Todas as vezes que pego estrada rumo aos lugarejos interioranos entrego-me completamente à apreciação das paisagens. Certamente que jamais poderia dirigir um veículo se me preocupo apenas em estar olhando de lado a outro.
E realmente vale a pena tanta curiosidade diante do que o meu olhar tem encontrado. Casarões antigos, destruídos, abandonados, marcas da história que vão sendo apagadas; casinhas de beira de estrada, sempre de portas abertas e eu a imaginar as vidas que sobrevivem ali; pequenos lugarejos de casas simples, humildes, com cadeiras na calçada e um povo nos arredores procurando o que fazer.
Contudo, o que mais me encanta são as igrejinhas que vou avistando em cima das serras, nos lugares mais altos, mas sempre em lugares despovoados, distantes das cidades. Ao longe apenas pequenos templos, muitas vezes já completamente deteriorados pela lenta e implacável ação do tempo.

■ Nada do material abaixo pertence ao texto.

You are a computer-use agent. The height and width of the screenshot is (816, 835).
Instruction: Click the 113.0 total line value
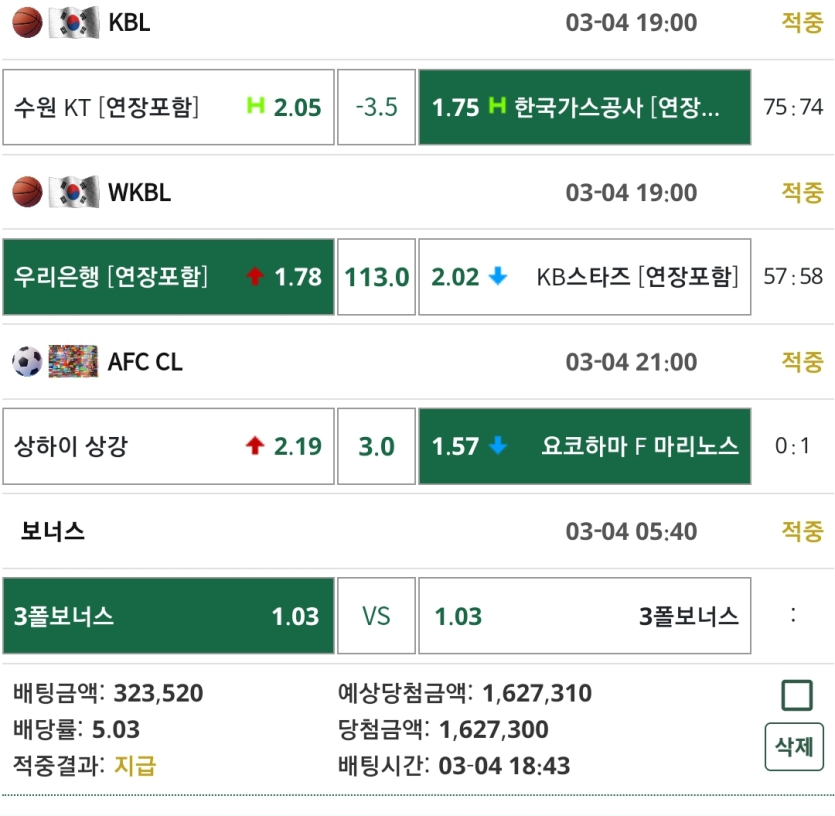point(376,277)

Fico imaginando acerca da irresponsabilidade dos órgãos governamentais que deveriam verdadeiramente cuidar da preservação do patrimônio histórico. Tudo muito burocrático, lento, irrealizável. Projetos e mais projetos, estudos disso e daquilo, verbas que nunca são liberadas – ou são e ganham outra destinação – e um preço muito alto sempre pago pela história.
Verdade é que o patrimônio histórico fica totalmente entregue às durezas do tempo e das estações. Quando um órgão de preservação traz para si a responsabilidade de cuidar de determinado monumento parece pior. Eis que a partir desse instante ninguém poderá mais cuidar por conta própria daquilo que está caindo, despencando de vez. Tudo tem de ser feito pelo dito órgão, que nada faz.

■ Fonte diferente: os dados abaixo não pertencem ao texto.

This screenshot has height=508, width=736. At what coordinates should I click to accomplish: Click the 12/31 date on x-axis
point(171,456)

Isto é o que está acontecendo com as igrejinhas que tanto avisto e aprecio, possuo uma infinita admiração. Viajando pela estrada, em locais elevados, vejo cada uma como se estivesse entrando pelas suas portas, caminhando pelo seu chão, ouvindo as vozes do seu passado.
E se quisesse e o tempo permitisse faria mesmo isso, desceria e seguiria até lá em cima, vencendo estradas de capins ou outras plantações. E ali somente eu e a igrejinha, minha vontade de conhecê-la, minha devoção, e sua receptividade. E me receberia sim, pois todas sempre de portas abertas, e até mesmo porque na maioria não existe mais portas, não existe mais quase nada por dentro, apenas a fachada pedindo socorro.
Quase todas pintadas de branco um dia, agora somente uma cor de barro, uma cor escurecida de velhice, de descaso, de abandono. Muitas delas tomadas pelo mato, com plantas subindo nas paredes, descendo do que era um telhado. Mas todas ainda misteriosas e imponentes, guardando em si histórias que é preciso conhecer para acreditar.
E certa vez um motorista me falou que apenas olhando para aquela igrejinha agora tão solitária e desprezada, pouca gente imaginava o que ela guardava por dentro e no seu subsolo. E contou-me sobre o ouro que encontraram nas suas grossas paredes e sobre os túneis cavados a partir dela.
Segundo o relato, num tempo muito antigo os padres construíam tais templos em lugares altos e afastados não só como forma de abençoar a povoação ao redor e mais distante, mas também como forma de se defenderem dos ataques dos inimigos da igreja, homens que se contrapunham à fé católica disseminada pelos missionários.
Daí que levantavam a igrejinha, permitiam um cotidiano normal, mas na calada da noite realizavam um trabalho hercúleo no seu subsolo, cavando a terra com a mão e instrumentos rudimentares, até escavar longos túneis em direção a saídas estratégicas. E túneis de muitos quilômetros, como vão aberto na terra, mal dando para passar um homem, mas que passava facilmente a fé obstinada.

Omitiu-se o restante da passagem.